Valemus
- Formerly: Bilfinger Berger Australia
- Industry: Construction, Civil engineering
- Founded: 2004
- Defunct: 2011
- Headquarters: Sydney, Australia
- Key people: Nick Greiner (Chairman) Peter Brecht (CEO)
- Revenue: $4.8 billion (2009)
- Number of employees: 6,800 (2009)
- Parent: Bilfinger
- Subsidiaries: Abigroup Baulderstone Conneq
- Website: www.bbau.com.au

= Valemus =

Former Australian holding company

Valemus (formerly Bilfinger Berger Australia) was a holding company that owned the Australian assets of Bilfinger.

==History==
Valemus was established in 2004 as Bilfinger Berger Australia (BBA), as the holding company of Bilfinger's investments in Australia. BBA had acquired Baulderstone Hornibrook in 1993 and Abigroup in 2004. Bilfinger Berger Services was established in November 2005 by transferring the services businesses owned by Abigroup and Baulderstone to a new services focused company.

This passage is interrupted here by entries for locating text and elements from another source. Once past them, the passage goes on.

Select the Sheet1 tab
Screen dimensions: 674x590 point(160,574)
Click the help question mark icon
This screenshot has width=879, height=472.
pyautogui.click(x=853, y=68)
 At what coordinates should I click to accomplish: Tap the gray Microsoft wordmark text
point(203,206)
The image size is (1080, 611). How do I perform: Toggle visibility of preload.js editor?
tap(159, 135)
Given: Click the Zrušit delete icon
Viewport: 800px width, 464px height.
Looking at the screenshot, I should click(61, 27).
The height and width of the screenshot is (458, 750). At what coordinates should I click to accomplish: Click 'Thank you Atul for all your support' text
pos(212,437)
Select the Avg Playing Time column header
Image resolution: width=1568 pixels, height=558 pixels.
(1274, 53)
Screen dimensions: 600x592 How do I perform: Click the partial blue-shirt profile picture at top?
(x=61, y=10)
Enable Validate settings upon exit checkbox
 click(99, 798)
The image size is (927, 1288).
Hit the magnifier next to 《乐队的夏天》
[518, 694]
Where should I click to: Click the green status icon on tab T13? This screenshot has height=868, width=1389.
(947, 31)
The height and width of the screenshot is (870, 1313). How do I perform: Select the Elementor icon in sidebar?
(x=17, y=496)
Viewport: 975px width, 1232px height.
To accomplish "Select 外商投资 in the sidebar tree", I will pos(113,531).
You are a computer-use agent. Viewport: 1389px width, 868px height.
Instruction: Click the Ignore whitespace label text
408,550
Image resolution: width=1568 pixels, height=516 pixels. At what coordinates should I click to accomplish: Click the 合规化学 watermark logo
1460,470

Having changed its name to Valemus, in June 2010, a prospectus was issued with the aim of listing the company on the Australian Securities Exchange via an initial public offering. In July 2010 the listing was abandoned with a trade sale to Lendlease agreed in December 2010 and completed in March 2011 after the Australian Competition & Consumer Commission decided not to oppose the sale.